Required work → Find the lines below that contain the string "will". Copy each one.

*** Dataset records ***

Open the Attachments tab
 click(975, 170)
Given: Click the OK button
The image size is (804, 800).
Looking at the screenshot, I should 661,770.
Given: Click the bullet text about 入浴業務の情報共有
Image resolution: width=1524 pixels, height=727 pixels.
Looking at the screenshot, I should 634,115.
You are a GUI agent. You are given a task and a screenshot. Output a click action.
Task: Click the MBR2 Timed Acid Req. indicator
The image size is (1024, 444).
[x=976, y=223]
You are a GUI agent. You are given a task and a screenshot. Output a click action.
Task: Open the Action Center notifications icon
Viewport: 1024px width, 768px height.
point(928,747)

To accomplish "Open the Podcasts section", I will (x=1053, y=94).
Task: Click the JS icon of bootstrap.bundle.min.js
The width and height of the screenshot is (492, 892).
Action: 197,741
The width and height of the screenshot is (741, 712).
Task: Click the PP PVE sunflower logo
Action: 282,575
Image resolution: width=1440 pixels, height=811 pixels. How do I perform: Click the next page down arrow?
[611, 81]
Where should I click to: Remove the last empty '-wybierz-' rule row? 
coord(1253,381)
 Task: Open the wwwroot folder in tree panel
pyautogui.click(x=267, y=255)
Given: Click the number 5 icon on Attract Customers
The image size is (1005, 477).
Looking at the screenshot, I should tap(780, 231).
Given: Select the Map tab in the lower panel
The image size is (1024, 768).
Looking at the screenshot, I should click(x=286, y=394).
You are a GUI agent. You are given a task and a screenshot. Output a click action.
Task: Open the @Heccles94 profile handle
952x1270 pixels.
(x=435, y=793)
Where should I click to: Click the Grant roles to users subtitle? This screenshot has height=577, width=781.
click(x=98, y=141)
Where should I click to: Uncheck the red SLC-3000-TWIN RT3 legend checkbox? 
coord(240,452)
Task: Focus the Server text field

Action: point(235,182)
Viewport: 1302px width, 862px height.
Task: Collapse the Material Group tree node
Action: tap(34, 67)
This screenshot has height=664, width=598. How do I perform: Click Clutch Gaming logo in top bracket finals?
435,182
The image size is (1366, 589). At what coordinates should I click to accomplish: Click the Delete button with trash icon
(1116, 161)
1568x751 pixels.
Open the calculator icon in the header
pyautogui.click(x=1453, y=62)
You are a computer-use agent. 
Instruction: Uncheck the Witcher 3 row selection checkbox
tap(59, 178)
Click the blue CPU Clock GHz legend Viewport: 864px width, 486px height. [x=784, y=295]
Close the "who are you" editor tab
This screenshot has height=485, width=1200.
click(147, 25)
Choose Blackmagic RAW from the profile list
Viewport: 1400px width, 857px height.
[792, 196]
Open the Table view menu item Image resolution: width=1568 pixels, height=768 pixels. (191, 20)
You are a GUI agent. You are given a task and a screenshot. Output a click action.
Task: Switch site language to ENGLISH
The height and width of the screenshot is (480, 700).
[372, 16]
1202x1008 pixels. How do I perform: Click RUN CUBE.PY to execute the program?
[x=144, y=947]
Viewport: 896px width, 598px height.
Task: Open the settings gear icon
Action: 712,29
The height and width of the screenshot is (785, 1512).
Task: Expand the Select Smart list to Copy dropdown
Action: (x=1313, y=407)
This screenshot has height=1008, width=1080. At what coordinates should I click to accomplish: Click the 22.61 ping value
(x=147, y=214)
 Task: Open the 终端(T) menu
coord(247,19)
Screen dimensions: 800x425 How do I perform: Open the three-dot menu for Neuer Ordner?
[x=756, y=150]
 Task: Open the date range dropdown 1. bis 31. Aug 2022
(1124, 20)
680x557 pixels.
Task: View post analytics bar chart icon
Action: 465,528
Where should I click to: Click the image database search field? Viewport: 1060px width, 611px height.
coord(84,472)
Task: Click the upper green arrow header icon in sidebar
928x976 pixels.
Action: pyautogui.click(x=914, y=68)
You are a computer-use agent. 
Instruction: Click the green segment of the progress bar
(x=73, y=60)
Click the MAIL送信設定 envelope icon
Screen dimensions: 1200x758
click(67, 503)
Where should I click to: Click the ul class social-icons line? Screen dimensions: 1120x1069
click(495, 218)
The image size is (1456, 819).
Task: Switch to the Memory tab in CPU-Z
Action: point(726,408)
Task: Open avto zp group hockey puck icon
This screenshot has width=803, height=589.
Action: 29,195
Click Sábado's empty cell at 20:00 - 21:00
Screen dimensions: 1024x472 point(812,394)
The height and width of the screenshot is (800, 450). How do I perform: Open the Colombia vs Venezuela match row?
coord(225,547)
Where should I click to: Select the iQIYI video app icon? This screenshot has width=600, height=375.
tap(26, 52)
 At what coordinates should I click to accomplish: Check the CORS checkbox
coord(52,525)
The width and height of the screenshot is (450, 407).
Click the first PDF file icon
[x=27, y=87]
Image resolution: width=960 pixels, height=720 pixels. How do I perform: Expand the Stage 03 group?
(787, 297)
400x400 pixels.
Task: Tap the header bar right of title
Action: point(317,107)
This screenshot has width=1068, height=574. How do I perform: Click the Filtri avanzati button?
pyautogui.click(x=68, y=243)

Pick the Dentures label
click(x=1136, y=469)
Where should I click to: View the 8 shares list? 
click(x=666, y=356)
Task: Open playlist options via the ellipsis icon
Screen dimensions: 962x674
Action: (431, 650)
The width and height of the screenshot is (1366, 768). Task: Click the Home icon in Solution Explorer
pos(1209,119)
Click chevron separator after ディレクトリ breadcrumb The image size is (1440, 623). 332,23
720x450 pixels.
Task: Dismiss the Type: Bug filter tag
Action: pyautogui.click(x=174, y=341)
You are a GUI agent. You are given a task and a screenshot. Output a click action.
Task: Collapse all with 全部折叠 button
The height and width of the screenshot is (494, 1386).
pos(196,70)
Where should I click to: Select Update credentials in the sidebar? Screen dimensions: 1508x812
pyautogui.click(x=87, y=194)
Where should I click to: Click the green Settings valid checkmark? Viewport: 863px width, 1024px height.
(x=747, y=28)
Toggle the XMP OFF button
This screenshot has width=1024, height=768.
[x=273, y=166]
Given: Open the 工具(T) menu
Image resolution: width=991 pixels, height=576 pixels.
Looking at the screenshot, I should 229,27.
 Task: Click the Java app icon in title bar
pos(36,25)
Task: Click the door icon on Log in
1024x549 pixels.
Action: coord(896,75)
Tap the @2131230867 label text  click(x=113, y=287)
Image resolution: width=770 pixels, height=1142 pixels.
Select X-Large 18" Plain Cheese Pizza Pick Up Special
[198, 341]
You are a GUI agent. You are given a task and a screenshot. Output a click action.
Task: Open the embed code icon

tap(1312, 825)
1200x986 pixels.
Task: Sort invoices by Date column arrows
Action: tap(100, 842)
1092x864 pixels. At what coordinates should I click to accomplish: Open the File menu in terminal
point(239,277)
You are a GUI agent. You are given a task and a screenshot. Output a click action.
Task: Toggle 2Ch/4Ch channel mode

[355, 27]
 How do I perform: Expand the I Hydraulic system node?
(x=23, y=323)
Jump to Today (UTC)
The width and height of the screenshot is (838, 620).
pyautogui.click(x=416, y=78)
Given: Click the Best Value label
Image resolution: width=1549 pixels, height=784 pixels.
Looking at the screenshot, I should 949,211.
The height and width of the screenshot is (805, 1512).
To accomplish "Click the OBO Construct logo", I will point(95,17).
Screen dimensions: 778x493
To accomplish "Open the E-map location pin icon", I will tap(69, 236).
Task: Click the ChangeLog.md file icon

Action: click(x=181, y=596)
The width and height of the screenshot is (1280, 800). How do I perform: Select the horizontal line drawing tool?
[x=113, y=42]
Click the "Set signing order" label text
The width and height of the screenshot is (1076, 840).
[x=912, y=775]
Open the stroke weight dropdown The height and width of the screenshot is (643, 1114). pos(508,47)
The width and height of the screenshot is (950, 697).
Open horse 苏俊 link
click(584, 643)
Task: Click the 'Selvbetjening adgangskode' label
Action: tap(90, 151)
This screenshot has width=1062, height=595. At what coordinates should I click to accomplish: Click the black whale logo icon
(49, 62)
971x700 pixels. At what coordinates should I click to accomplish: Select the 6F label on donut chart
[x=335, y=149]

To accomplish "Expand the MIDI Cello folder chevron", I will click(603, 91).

*** End of Dataset records ***

Solution to this problem →
To accomplish "Open the Podcasts section", I will (x=1053, y=94).
To accomplish "Click the OBO Construct logo", I will point(95,17).
To accomplish "Open the E-map location pin icon", I will tap(69, 236).
To accomplish "Expand the MIDI Cello folder chevron", I will click(603, 91).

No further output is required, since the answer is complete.